─── Study material ───

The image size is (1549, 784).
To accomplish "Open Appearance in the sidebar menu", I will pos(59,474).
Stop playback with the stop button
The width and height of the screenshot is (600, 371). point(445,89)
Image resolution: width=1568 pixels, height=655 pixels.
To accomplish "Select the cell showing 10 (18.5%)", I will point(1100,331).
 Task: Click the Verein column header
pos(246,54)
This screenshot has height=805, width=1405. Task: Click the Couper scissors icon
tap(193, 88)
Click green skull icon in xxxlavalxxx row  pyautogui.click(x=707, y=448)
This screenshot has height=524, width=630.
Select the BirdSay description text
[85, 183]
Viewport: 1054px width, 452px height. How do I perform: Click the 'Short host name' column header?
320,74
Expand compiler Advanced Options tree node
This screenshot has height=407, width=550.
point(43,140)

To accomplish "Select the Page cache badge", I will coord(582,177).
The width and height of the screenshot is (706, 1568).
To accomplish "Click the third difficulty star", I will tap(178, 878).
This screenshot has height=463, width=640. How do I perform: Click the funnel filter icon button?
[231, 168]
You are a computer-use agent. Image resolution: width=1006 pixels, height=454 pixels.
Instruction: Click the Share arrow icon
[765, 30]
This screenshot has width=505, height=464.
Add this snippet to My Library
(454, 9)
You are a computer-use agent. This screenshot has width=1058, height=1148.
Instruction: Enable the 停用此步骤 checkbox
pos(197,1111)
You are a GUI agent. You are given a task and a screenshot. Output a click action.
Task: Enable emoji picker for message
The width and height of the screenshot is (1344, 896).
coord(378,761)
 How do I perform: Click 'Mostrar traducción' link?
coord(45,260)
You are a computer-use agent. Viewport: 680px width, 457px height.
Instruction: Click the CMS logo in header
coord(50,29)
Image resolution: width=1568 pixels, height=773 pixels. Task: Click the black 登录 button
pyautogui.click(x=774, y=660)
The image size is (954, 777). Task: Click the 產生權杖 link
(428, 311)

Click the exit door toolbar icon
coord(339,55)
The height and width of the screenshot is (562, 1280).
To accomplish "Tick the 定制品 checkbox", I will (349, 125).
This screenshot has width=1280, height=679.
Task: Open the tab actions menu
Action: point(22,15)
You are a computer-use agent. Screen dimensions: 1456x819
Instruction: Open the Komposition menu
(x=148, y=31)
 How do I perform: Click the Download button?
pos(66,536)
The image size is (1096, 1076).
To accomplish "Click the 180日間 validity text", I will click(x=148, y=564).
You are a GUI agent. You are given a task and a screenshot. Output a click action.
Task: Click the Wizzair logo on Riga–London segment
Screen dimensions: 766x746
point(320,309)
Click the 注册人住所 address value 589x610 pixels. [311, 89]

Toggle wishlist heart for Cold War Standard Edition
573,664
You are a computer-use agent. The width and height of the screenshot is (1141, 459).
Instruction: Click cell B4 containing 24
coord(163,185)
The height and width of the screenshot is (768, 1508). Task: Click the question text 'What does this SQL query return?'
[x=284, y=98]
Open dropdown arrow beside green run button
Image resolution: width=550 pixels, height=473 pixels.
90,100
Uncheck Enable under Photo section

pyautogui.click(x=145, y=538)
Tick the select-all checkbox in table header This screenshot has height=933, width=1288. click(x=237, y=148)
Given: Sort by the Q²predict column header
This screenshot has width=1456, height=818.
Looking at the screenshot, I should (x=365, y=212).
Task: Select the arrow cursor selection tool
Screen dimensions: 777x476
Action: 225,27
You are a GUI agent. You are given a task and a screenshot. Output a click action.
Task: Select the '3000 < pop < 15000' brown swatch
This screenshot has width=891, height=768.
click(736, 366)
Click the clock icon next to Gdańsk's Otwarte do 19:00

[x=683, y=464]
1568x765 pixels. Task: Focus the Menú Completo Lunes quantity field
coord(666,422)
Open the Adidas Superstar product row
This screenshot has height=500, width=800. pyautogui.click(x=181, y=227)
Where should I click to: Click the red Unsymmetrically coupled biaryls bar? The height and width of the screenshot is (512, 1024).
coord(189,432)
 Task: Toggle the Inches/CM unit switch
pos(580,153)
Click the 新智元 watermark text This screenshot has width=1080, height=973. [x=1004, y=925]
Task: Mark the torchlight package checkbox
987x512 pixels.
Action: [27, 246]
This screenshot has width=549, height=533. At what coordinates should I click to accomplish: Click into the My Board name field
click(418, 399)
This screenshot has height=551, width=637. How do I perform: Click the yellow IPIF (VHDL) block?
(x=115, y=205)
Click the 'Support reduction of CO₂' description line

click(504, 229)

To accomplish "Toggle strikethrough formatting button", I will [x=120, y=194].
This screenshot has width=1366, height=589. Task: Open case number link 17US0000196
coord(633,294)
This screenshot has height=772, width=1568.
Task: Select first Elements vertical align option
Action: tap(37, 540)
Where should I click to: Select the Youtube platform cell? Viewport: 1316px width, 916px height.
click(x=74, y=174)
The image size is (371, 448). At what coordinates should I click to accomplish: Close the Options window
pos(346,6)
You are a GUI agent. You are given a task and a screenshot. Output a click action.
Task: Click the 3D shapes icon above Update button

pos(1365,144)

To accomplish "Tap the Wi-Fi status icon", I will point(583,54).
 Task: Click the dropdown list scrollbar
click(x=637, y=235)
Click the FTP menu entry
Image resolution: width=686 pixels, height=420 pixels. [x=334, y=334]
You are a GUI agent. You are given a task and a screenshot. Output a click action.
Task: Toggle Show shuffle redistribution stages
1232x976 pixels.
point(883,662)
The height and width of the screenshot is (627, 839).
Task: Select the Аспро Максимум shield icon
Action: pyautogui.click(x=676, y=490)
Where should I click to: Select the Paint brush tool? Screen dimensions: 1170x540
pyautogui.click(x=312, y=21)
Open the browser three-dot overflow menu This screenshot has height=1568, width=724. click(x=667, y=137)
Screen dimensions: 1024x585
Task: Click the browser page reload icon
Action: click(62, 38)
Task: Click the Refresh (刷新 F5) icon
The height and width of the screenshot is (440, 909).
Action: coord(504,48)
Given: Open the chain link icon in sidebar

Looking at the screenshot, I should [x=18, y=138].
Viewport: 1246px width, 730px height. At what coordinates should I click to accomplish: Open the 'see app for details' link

───

> **What you will do**
Nothing should be left out: copy the material exactly.

> **Expected answer**
The image size is (1549, 784).
To accomplish "Open Appearance in the sidebar menu", I will pos(59,474).
Stop playback with the stop button
The width and height of the screenshot is (600, 371). point(445,89)
Image resolution: width=1568 pixels, height=655 pixels.
To accomplish "Select the cell showing 10 (18.5%)", I will point(1100,331).
 Task: Click the Verein column header
pos(246,54)
This screenshot has height=805, width=1405. Task: Click the Couper scissors icon
tap(193, 88)
Click green skull icon in xxxlavalxxx row  pyautogui.click(x=707, y=448)
This screenshot has height=524, width=630.
Select the BirdSay description text
[85, 183]
Viewport: 1054px width, 452px height. How do I perform: Click the 'Short host name' column header?
320,74
Expand compiler Advanced Options tree node
This screenshot has height=407, width=550.
point(43,140)

To accomplish "Select the Page cache badge", I will coord(582,177).
The width and height of the screenshot is (706, 1568).
To accomplish "Click the third difficulty star", I will tap(178, 878).
This screenshot has height=463, width=640. How do I perform: Click the funnel filter icon button?
[231, 168]
You are a computer-use agent. Image resolution: width=1006 pixels, height=454 pixels.
Instruction: Click the Share arrow icon
[765, 30]
This screenshot has width=505, height=464.
Add this snippet to My Library
(454, 9)
You are a computer-use agent. This screenshot has width=1058, height=1148.
Instruction: Enable the 停用此步骤 checkbox
pos(197,1111)
You are a GUI agent. You are given a task and a screenshot. Output a click action.
Task: Enable emoji picker for message
The width and height of the screenshot is (1344, 896).
coord(378,761)
 How do I perform: Click 'Mostrar traducción' link?
coord(45,260)
You are a computer-use agent. Viewport: 680px width, 457px height.
Instruction: Click the CMS logo in header
coord(50,29)
Image resolution: width=1568 pixels, height=773 pixels. Task: Click the black 登录 button
pyautogui.click(x=774, y=660)
The image size is (954, 777). Task: Click the 產生權杖 link
(428, 311)

Click the exit door toolbar icon
coord(339,55)
The height and width of the screenshot is (562, 1280).
To accomplish "Tick the 定制品 checkbox", I will (349, 125).
This screenshot has width=1280, height=679.
Task: Open the tab actions menu
Action: point(22,15)
You are a computer-use agent. Screen dimensions: 1456x819
Instruction: Open the Komposition menu
(x=148, y=31)
 How do I perform: Click the Download button?
pos(66,536)
The image size is (1096, 1076).
To accomplish "Click the 180日間 validity text", I will click(x=148, y=564).
You are a GUI agent. You are given a task and a screenshot. Output a click action.
Task: Click the Wizzair logo on Riga–London segment
Screen dimensions: 766x746
point(320,309)
Click the 注册人住所 address value 589x610 pixels. [311, 89]

Toggle wishlist heart for Cold War Standard Edition
573,664
You are a computer-use agent. The width and height of the screenshot is (1141, 459).
Instruction: Click cell B4 containing 24
coord(163,185)
The height and width of the screenshot is (768, 1508). Task: Click the question text 'What does this SQL query return?'
[x=284, y=98]
Open dropdown arrow beside green run button
Image resolution: width=550 pixels, height=473 pixels.
90,100
Uncheck Enable under Photo section

pyautogui.click(x=145, y=538)
Tick the select-all checkbox in table header This screenshot has height=933, width=1288. click(x=237, y=148)
Given: Sort by the Q²predict column header
This screenshot has width=1456, height=818.
Looking at the screenshot, I should (x=365, y=212).
Task: Select the arrow cursor selection tool
Screen dimensions: 777x476
Action: 225,27
You are a GUI agent. You are given a task and a screenshot. Output a click action.
Task: Select the '3000 < pop < 15000' brown swatch
This screenshot has width=891, height=768.
click(736, 366)
Click the clock icon next to Gdańsk's Otwarte do 19:00

[x=683, y=464]
1568x765 pixels. Task: Focus the Menú Completo Lunes quantity field
coord(666,422)
Open the Adidas Superstar product row
This screenshot has height=500, width=800. pyautogui.click(x=181, y=227)
Where should I click to: Click the red Unsymmetrically coupled biaryls bar? The height and width of the screenshot is (512, 1024).
coord(189,432)
 Task: Toggle the Inches/CM unit switch
pos(580,153)
Click the 新智元 watermark text This screenshot has width=1080, height=973. [x=1004, y=925]
Task: Mark the torchlight package checkbox
987x512 pixels.
Action: [27, 246]
This screenshot has width=549, height=533. At what coordinates should I click to accomplish: Click into the My Board name field
click(418, 399)
This screenshot has height=551, width=637. How do I perform: Click the yellow IPIF (VHDL) block?
(x=115, y=205)
Click the 'Support reduction of CO₂' description line

click(504, 229)

To accomplish "Toggle strikethrough formatting button", I will [x=120, y=194].
This screenshot has width=1366, height=589. Task: Open case number link 17US0000196
coord(633,294)
This screenshot has height=772, width=1568.
Task: Select first Elements vertical align option
Action: tap(37, 540)
Where should I click to: Select the Youtube platform cell? Viewport: 1316px width, 916px height.
click(x=74, y=174)
The image size is (371, 448). At what coordinates should I click to accomplish: Close the Options window
pos(346,6)
You are a GUI agent. You are given a task and a screenshot. Output a click action.
Task: Click the 3D shapes icon above Update button

pos(1365,144)

To accomplish "Tap the Wi-Fi status icon", I will point(583,54).
 Task: Click the dropdown list scrollbar
click(x=637, y=235)
Click the FTP menu entry
Image resolution: width=686 pixels, height=420 pixels. [x=334, y=334]
You are a GUI agent. You are given a task and a screenshot. Output a click action.
Task: Toggle Show shuffle redistribution stages
1232x976 pixels.
point(883,662)
The height and width of the screenshot is (627, 839).
Task: Select the Аспро Максимум shield icon
Action: pyautogui.click(x=676, y=490)
Where should I click to: Select the Paint brush tool? Screen dimensions: 1170x540
pyautogui.click(x=312, y=21)
Open the browser three-dot overflow menu This screenshot has height=1568, width=724. click(x=667, y=137)
Screen dimensions: 1024x585
Task: Click the browser page reload icon
Action: click(62, 38)
Task: Click the Refresh (刷新 F5) icon
The height and width of the screenshot is (440, 909).
Action: coord(504,48)
Given: Open the chain link icon in sidebar

Looking at the screenshot, I should [x=18, y=138].
Viewport: 1246px width, 730px height. At what coordinates should I click to accomplish: Open the 'see app for details' link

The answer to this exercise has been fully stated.